Yang Cerdas Mayoritas, Yang Kaya Minoritas: Menyoal Rangkap Jabatan Wakil Menteri sebagai Komisaris BUMN

Opini88 Dilihat

‎Oleh : M Iqbal Farochi

(Mahasiswa Pascasarjana Universitas Negri Jakarta)

‎OPINI: Fenomena rangkap jabatan wakil menteri sebagai komisaris di Badan Usaha Milik Negara (BUMN) kembali menjadi sorotan. Berita yang mengemuka menyebutkan beberapa wakil menteri Kabinet Merah Putih kini menduduki posisi strategis di anak usaha BUMN, seperti Wakil Menteri Luar Negeri Arif Havas Oegroseno di PT Pertamina International Shipping (PIS), Wakil Menteri Pemuda dan Olahraga (Wamenpora) Taufik Hidayat di PT PLN Energi Primer Indonesia (PLN EPI), Wakil Menteri Pendidikan Tinggi, Sains, dan Teknologi Stella Christie di PT Pertamina Hulu Energi (PHE), dan Wakil Menteri Koperasi Ferry Juliantono di PT Pertamina Patra Niaga.

‎Secara hukum, praktik ini diklaim tidak melanggar regulasi. Undang-Undang Nomor 39 Tahun 2008 tentang Kementerian Negara memang melarang menteri merangkap jabatan komisaris atau direksi perusahaan negara/swasta, namun tidak ada larangan eksplisit untuk wakil menteri. Pun demikian dengan Peraturan Menteri BUMN Nomor PER-10/MBU/10/2020 dan Putusan Mahkamah Konstitusi (MK) Nomor 80 Tahun 2019 yang dipertegas oleh Kepala Kantor Komunikasi Kepresidenan (PCO) Hasan Nasbi. Larangan rangkap jabatan disebut hanya berlaku bagi menteri dan pejabat setingkat anggota kabinet.

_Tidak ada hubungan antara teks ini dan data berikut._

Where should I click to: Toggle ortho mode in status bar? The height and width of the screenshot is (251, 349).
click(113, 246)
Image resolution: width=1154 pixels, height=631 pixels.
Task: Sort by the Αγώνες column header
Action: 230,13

‎Namun, di sinilah kejanggalan itu muncul. Ketika secara legal diperbolehkan, pertanyaannya adalah: apakah ini etis dan adil? Di tengah kondisi ekonomi yang menuntut efisiensi dan profesionalisme tinggi dari aparatur negara, rangkap jabatan semacam ini berpotensi menimbulkan benturan kepentingan yang tidak terlihat. Fokus seorang wakil menteri seharusnya sepenuhnya tercurah pada tugas-tugas pemerintahan yang krusial, bukan terpecah dengan tanggung jawab di korporasi negara.

‎Judul “Yang Cerdas Mayoritas Yang Kaya Minoritas” relevan dalam konteks ini. Mayoritas masyarakat, termasuk para profesional cerdas di berbagai bidang, berjuang mencari pekerjaan dan penghidupan yang layak, seringkali tanpa akses ke posisi-posisi ganda yang menguntungkan. Sementara itu, segelintir individu yang telah menduduki posisi kekuasaan tertentu, bisa menambah pundi-pundi kekayaan melalui rangkap jabatan. Ini menciptakan kesan bahwa kesempatan dan kemakmuran lebih mudah diraih oleh “minoritas” yang memiliki akses ke lingkaran kekuasaan, bukan berdasarkan meritokrasi yang adil bagi “mayoritas” yang mungkin sama atau bahkan lebih cerdas dan kompeten.

‎Meskipun secara hukum tidak ada larangan, praktik rangkap jabatan wakil menteri ini mencerminkan celah dalam sistem regulasi yang perlu dievaluasi ulang. Transparansi dan akuntabilitas menjadi kunci untuk membangun kepercayaan publik. Pemerintah harus mempertimbangkan dampak persepsi ini terhadap citra birokrasi dan komitmen terhadap tata kelola yang baik. Apalagi, semangat reformasi birokrasi seharusnya mendorong pejabat publik untuk fokus pada pelayanan dan pembangunan, bukan pada akumulasi jabatan dan potensi keuntungan pribadi.

‎Oleh karena itu, meskipun dibenarkan secara hukum, rangkap jabatan wakil menteri sebagai komisaris BUMN tetap menjadi pertanyaan besar tentang etika, efektivitas, dan keadilan dalam sistem pemerintahan kita. Ini adalah pembahasan yang menarik tentang bagaimana ketentuan legal belum tentu sejalan dengan aspirasi publik akan kesetaraan dan profesionalisme.